Ela tinha apenas seis anos de idade quando tudo começou. Um cara que era tido como um grande amigo da família, mas que na verdade seria responsável por fazer sua infância ser marcada para sempre como uma história de terror.
Joana Barreiros Santos, hoje formada em direito, afirma ter sido vítima dos abusos dos 6 aos 10 anos.
Enquanto isso, o acusado foi denunciado por outra vítima e iniciou-se um processo criminal, que está tramitando há mais de 10 anos.
A amizade entre as famílias era grande e jamais a mãe de Joana cogitaria que Célio Gomes, mais conhecido como Celinho da Vidraçaria, abusaria de uma criança. Muito menos de sua filha.
Quando Joana descobriu que, inocentemente, sua mãe iria defender o homem responsável por tirar sua inocência de forma tão vil e desprezível, Joana não aguentou e revelou os fatos que marcaram o que deveria ser a melhor fase de sua vida.

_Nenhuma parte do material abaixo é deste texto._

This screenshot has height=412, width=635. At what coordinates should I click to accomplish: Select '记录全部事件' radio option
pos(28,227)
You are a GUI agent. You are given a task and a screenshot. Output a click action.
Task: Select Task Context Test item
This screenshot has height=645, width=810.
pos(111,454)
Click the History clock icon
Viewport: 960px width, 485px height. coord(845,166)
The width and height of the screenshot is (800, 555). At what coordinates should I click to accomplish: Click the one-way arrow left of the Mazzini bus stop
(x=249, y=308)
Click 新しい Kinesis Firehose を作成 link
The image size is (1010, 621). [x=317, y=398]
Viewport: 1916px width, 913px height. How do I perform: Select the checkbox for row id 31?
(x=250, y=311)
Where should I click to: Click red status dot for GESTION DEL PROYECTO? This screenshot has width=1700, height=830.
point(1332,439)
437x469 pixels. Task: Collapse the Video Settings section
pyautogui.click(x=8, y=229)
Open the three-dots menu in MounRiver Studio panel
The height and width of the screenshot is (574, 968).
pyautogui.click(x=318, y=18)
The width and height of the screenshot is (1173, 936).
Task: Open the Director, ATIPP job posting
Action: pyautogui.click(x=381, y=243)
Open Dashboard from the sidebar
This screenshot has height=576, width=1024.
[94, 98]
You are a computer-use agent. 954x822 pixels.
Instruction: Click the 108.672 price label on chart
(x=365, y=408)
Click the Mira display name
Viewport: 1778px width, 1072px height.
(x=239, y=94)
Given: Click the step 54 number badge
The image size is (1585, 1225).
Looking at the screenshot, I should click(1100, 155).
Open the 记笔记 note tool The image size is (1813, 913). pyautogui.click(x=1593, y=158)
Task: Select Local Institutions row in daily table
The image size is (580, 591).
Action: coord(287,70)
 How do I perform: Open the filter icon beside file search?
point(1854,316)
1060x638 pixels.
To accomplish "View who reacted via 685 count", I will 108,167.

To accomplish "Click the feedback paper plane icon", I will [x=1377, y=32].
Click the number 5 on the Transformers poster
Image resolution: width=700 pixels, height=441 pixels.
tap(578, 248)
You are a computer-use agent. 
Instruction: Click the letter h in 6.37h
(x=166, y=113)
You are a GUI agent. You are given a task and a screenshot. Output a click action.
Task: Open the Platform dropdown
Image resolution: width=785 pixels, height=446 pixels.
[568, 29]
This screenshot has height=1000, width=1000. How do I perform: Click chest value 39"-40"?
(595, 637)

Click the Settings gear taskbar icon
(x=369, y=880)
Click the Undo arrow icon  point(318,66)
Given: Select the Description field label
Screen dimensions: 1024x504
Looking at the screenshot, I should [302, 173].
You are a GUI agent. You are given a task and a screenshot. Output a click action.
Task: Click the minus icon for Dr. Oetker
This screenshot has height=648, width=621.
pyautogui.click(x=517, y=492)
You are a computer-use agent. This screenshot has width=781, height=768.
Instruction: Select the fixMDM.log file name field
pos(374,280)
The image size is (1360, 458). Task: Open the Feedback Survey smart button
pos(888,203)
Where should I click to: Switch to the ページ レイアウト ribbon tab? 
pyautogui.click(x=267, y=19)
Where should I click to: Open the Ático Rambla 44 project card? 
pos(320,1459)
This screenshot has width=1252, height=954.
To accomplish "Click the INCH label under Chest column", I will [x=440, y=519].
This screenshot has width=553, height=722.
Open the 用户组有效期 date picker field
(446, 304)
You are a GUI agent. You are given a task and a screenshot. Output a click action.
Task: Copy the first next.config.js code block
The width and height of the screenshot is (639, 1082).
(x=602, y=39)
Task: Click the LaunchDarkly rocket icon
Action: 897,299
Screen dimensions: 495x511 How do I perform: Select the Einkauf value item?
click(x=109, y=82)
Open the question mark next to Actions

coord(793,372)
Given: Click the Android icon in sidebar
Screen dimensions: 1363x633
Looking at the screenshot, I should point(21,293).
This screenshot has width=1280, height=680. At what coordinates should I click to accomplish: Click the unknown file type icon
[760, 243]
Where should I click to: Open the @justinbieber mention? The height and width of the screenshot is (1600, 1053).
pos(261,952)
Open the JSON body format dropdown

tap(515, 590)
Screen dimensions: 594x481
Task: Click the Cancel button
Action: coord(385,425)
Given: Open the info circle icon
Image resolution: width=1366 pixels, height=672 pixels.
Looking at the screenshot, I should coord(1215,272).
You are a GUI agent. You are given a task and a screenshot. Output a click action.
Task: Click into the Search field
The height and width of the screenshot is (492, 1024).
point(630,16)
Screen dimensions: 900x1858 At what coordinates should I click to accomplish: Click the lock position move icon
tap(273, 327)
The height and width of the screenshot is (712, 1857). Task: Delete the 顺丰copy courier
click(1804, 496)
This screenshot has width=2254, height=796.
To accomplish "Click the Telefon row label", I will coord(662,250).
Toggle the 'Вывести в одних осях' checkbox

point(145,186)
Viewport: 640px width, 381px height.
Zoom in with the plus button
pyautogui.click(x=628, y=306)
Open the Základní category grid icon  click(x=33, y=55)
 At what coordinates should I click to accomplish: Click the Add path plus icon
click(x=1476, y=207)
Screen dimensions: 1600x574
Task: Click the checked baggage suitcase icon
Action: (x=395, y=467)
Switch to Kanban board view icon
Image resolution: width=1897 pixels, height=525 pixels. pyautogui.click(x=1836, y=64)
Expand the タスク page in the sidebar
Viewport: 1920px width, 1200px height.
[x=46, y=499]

“Ele sempre passava a mão em mim. Começou tocando as partes íntimas, até que passou a fazer com que masturbasse ele. Me beijava na boca e chegou até a levar num motel”, conta a vítima.
Joana conta que não entendia o que estava acontecendo, mas colocou um ponto final na situação quando tinha 10 anos, quando se recusou a praticar os atos sexuais.
“Me encolhi toda. Estava no carro com ele, na época era de confiança da família e precisei de uma carona. Tinha só 10 anos. Tentou me agarrar, mas eu neguei. Mandou eu descer do carro, na chuva, e me largou ali mesmo”, desabafa.
A vítima relata que os abusos chegaram a acontecer na casa de sua mãe, dentro da própria casa do suspeito e até mesmo em um motel.
O processo que Célio já responde resultou em condenação de 13 anos de prisão. Todavia, é em primeira instância e cabe recurso em liberdade.
Joana registrou boletim de ocorrência para denunciar o caso as autoridades e já prestou depoimento ao Delegado.
“Espero que esse crápula seja preso e pague pelo que fez. Que ele nunca mais saia de dentro da cadeia, porque até hoje tem vítima que, assim como eu, não se recuperou”, diz.
Apesar da gravidade dos fatos, Celinho continua trabalhando como vidraceiro e age como se nada tivesse acontecido. Antes de publicarmos essa matéria, ligamos para a casa de Célio e simulamos pedir um orçamento. Prontamente pediu informações sobre o trabalho e disse que está executando, sem problemas. Todavia, quando questionamos sobre as denúncias, disse apenas que “não tem nada o que falar”.
“A gente se preocupa porque sabe que ele ainda entra na casa das famílias, pois trabalha instalando vidros. Quantas outras vítimas será que ele não fez ou ainda pensa em fazer?”, finaliza Joana.
O Delegado de Tijucas, Dr. Aderlan, afirmou que está instaurando inquérito para investigar esta e possíveis novas denúncias.